** START OF TEXT BLOCK **

Property Rights in the Commons
* Research article. Ostrom’s Law: Property Rights in the Commons. Lee Anne Fennell (University of Chicago Law School, [email protected]). International Journal of the Commons, Vol 5, No 1 (2011).
"Elinor Ostrom’s work has immeasurably enhanced legal scholars’ understanding of property. Although the richness of these contributions cannot be distilled into a single thesis, their flavor can be captured in a maxim I call Ostrom’s Law: A resource arrangement that works in practice can work in theory. Ostrom’s scholarship challenges the conventional wisdom by examining how people interact over resources on the ground – an approach that enables her to identify recurring institutional features associated with long-term success. In this essay, I trace some of the ways that Ostrom’s focus on situated examples has advanced interdisciplinary dialogue about property as a legal institution and as a human invention for solving practical problems. I begin by highlighting the attention to detail that characterizes Ostrom’s methodology. I then examine how Ostrom’s scholarship yields insights for, and employs insights from, property theory. Next, I consider the question of scale, an important focal point of Ostrom’s work, and one that carries profound implications for law. I conclude with some observations about interdisciplinarity as it relates to research on the commons."

** END OF TEXT BLOCK **

• REQUIREMENTS:
**1.** According to the Ostrom abstract, what maxim does the author call Ostrom's Law?
**2.** List, in order, the four topics that the Ostrom abstract says the essay takes up.
**3.** Extend the Ostrom abstract by writing what comes after its final sentence.

** START OF COLLECTED MATERIAL **

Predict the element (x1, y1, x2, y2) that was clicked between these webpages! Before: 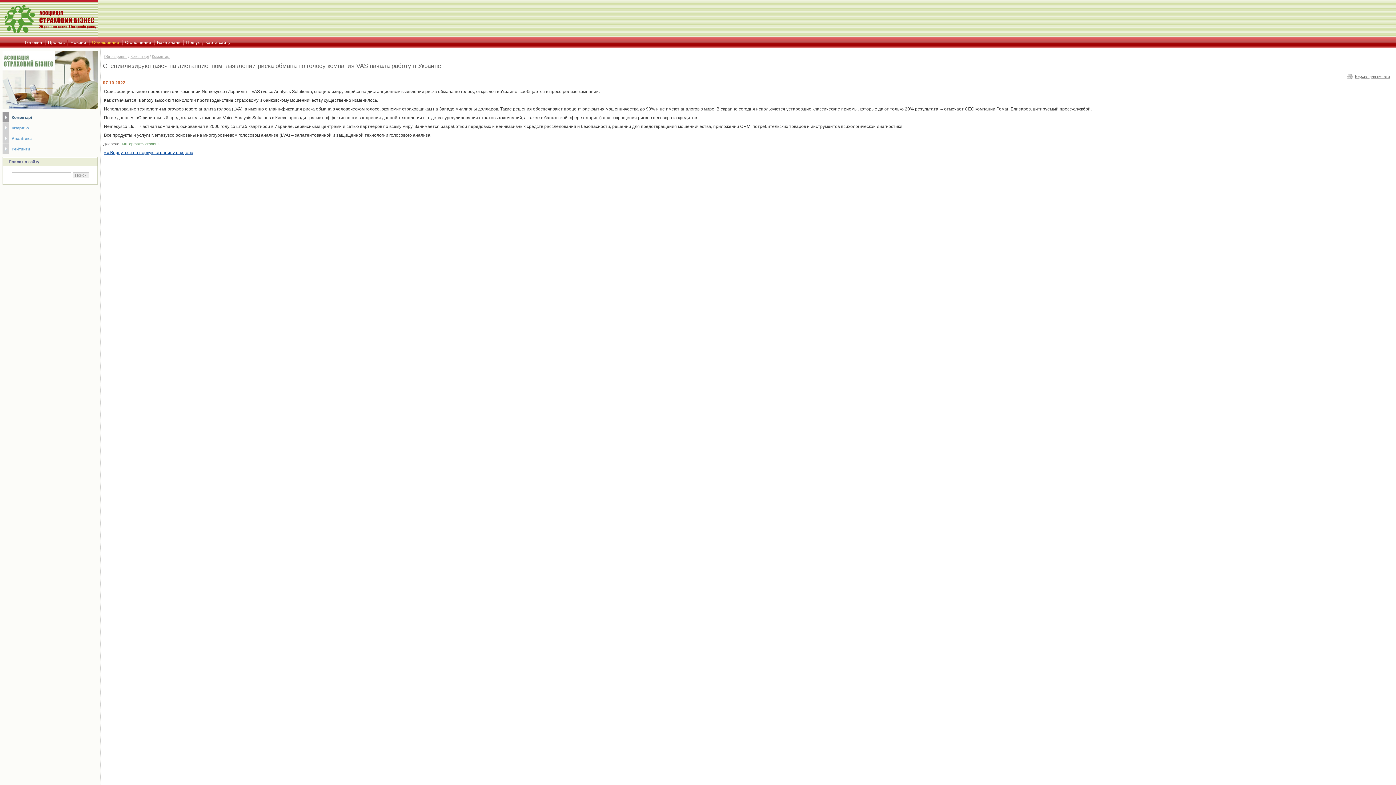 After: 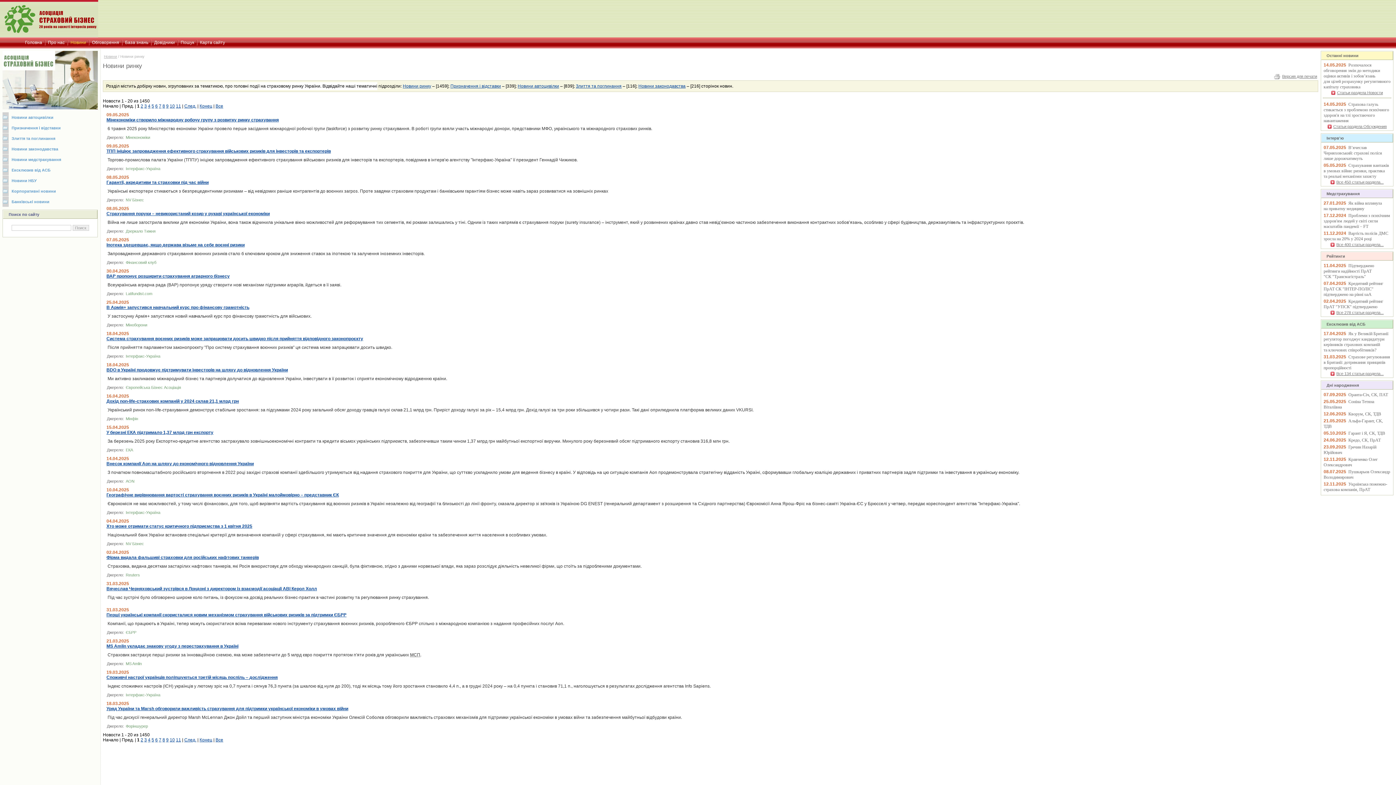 Action: label: Новини bbox: (70, 40, 86, 45)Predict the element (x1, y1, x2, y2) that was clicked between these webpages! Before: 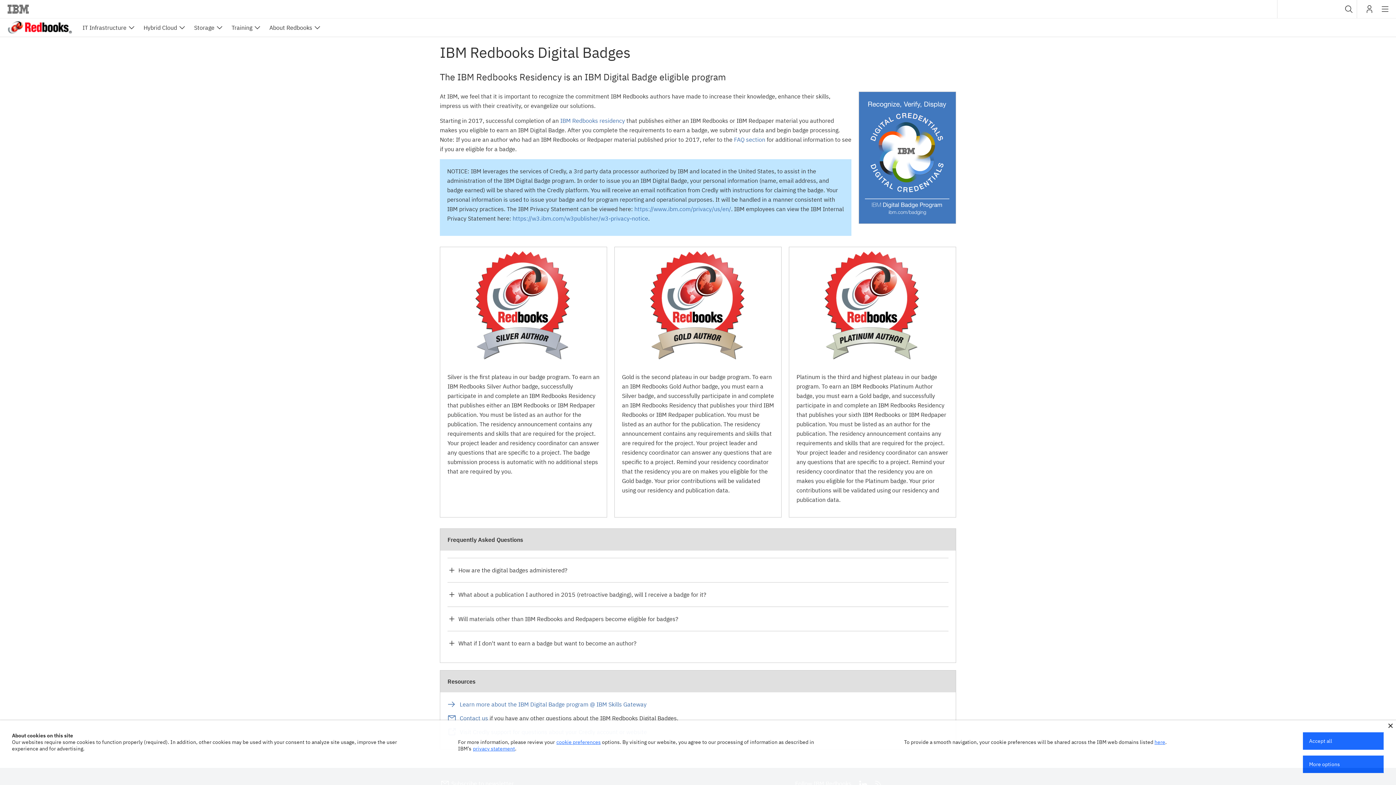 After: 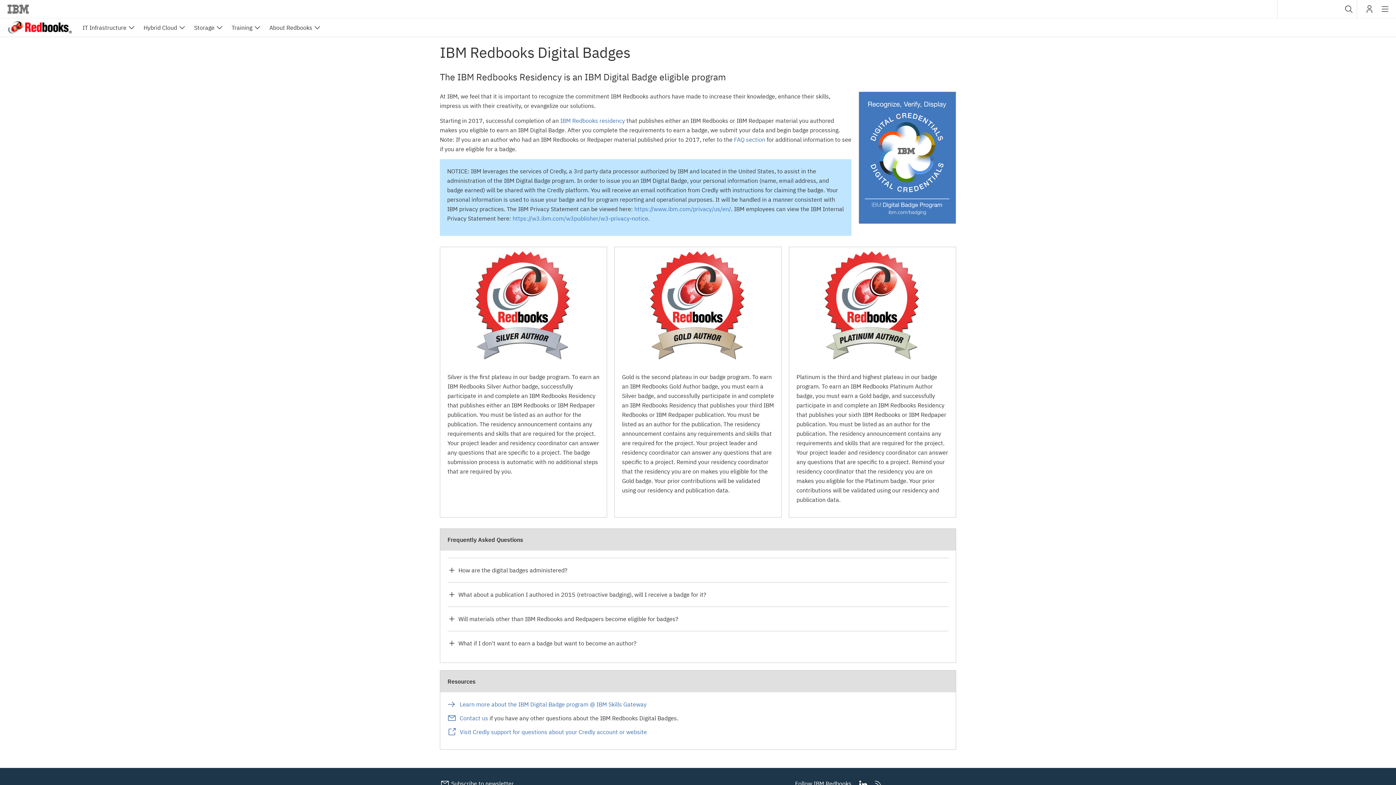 Action: label: Accept all bbox: (1303, 732, 1384, 750)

** END OF COLLECTED MATERIAL **

• OUTPUTS:
**1.** A resource arrangement that works in practice can work in theory.

**2.**
1. The attention to detail that characterizes Ostrom's methodology
2. How Ostrom's scholarship yields insights for, and employs insights from, property theory
3. The question of scale
4. Interdisciplinarity as it relates to research on the commons

**3.**
Lee Anne Fennell:
"A precise vocabulary is an important prerequisite to thoughtfully assessing and addressing commons situations. Ostrom has emphasized three distinctions that are especially important for legal scholars interested in understanding situations and crafting workable alternatives: the distinction between open-access regimes and common property, the distinction between the common-pool resource itself and the property regime that governs it, and the distinction between resource systems and resource units (1999, pp. 335–338).
Open access vs. the commons
When Hardin (1968, p. 1244) asked his readers to “[p]icture a pasture open to all,” he was referencing an ungoverned open-access regime from which nobody could be excluded. Yet by calling the resulting collective action problem “the tragedy of the commons,” the notion of common property became conflated with the lawless (or law-free) condition of open access. The distinction between open-access and common property was made decades ago by Ciriacy-Wantrup and Bishop (1975) and has been reiterated by Ostrom (e.g. 1999, pp. 335–336; see also Schlager and Ostrom 1992) and others (e.g. McCay 1996, p. 113; Dagan and Heller 2001, pp. 556–557; Eggertsson 2003, pp. 75–76). Yet confusion on this point has yet to be fully eradicated. Recognizing that nearly all “private” property is actually owned (or at least used) by groups, such as households or firms, offers one way around this blind spot. These everyday examples of non-tragic commons lead us to ask not whether common property is feasible at all, but rather under what circumstances and at what scale.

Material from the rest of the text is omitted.